The Subtle Not so Subtle Messages behind Advertisements
Whenever I browse through Instagram, Facebook, or even tune in to headlines on the television, I come across myriads of advertisements. Just last night, I switched on my TV to listen to the news bulletin and three prime time advertisements (out of many) caught my attention ultimately.
The ad which captivated me the most was the new ‘Glow and Lovely’ commercial which features an actress, adorned in an ethereal dress with an unbelievably gleaming, and pristine skin explaining how this recently developed cream includes multi-vitamins that penetrates deep inside the skin and remove any blemishes.
Consequently, the skin appears radiant. The reason this advertisement fascinates me is how it challenges societal beauty standards. In the past, the cream was manufactured as ‘Fair and Lovely’ and received a lot of criticism (and rightly so) for attributing beauty to fair complexion only. However, recently it has been renamed and introduced in the market as ‘Glow and Lovely’ which is a diminutive step in the right direction. After all, beauty comes in all shapes, sizes, and shades. To be alluring, an individual does not need to be light-toned.
Another commercial that I found exhilarating was the ‘Tapal family mixture’ advertisement. This succinct ad presents a small family residing in a snug abode with the eldest son dealing with dysphemia, which means he stutters while talking. The mother appears to be making tea while the son is engrossed in his preparation for a seemingly significant interview. The family extends their full support to their son and encourages him to have faith in himself. In addition to this, they assisted him in building the foundation of self-actualization. His brood never protected him, rather prepared him to face all sorts of situations and meet diverse people from various realms of life.

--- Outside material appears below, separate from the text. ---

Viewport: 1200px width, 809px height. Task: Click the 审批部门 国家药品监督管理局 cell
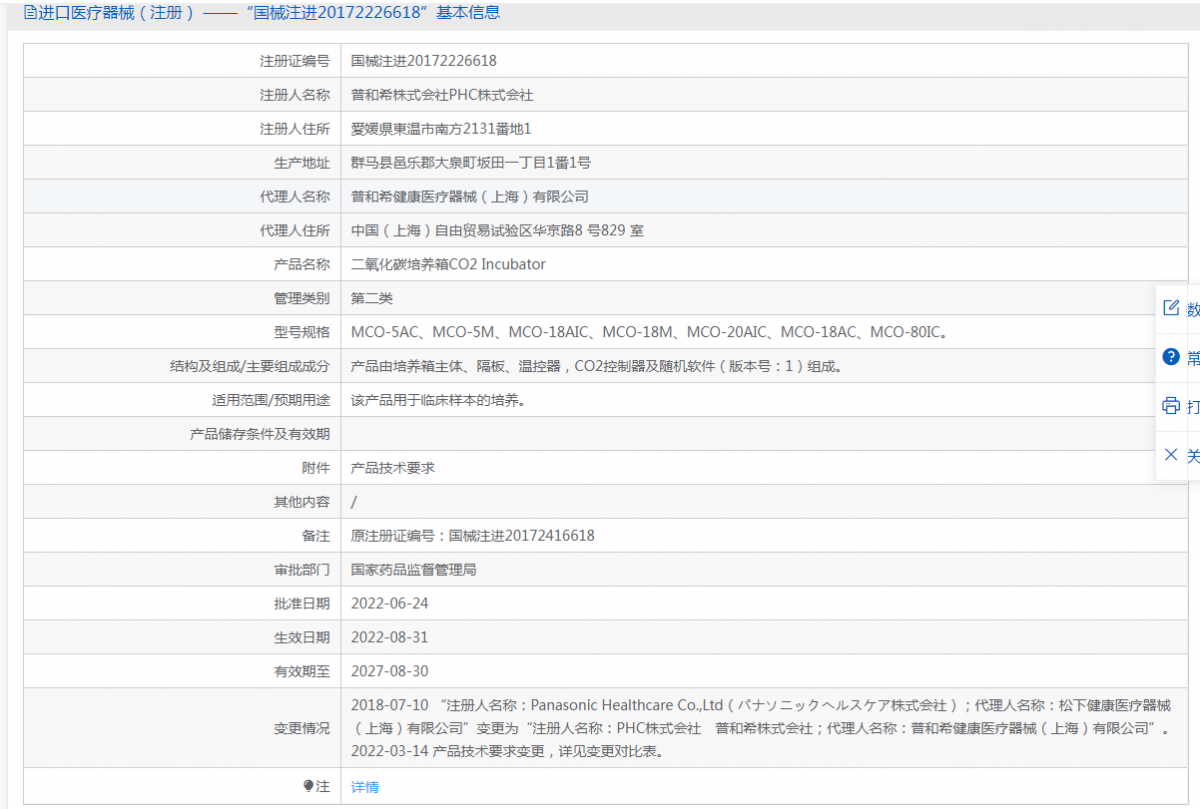pyautogui.click(x=419, y=569)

The young man is then shown being interviewed. The interviewer mocks him because of his constant stammering. Instead of despairing the man says he will speak after pauses, but will certainly speak. The commercial ends with the family sipping a cup of tea, and the mother seems tearful. I believe this ad breaks all norms and perfectly depicts a potent family that thoroughly understands psychological disorders. The theme of unconditional support has been portrayed beautifully. Moreover, the ad demonstrates the resoluteness of the brilliant man who does not let his speech impairment hold him back. Similar values and strengths need to be inculcated in the people of our society if they are to emerge triumphantly.

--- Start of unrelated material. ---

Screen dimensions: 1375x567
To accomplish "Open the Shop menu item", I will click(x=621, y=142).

Last but not the least, another advertisement which I feel I need to discuss is the ‘Surf Excel’ commercial. I have noticed how this commercial plays often yet nobody has ever raised their concerns about it. A little girl is seen playing football while her grandmother passes a casual comment about how she is astonished by her skills. The grandmother assumed since she is a girl she may be weak at sports. I find this disturbing because I believe girls are equally proficient as boys at every task. Such sexist views need to be condemned. Also, the girls’ clothes become stained and her grandmother explains to her mother how it would be impossible to clean them now. In our society, gender roles are not well structured. Cleaning is a basic necessity yet we never witness a man washing clothes in an advertisement. Our advertisements direly need to broaden their horizons and expand detergent ads to males as well in an attempt to disintegrate the chains of misogyny in society.
The above-mentioned advertisements have their pros and cons. Some carry forward an epitome of top-notch cultural standards while most follow the conventional patriarchal approach.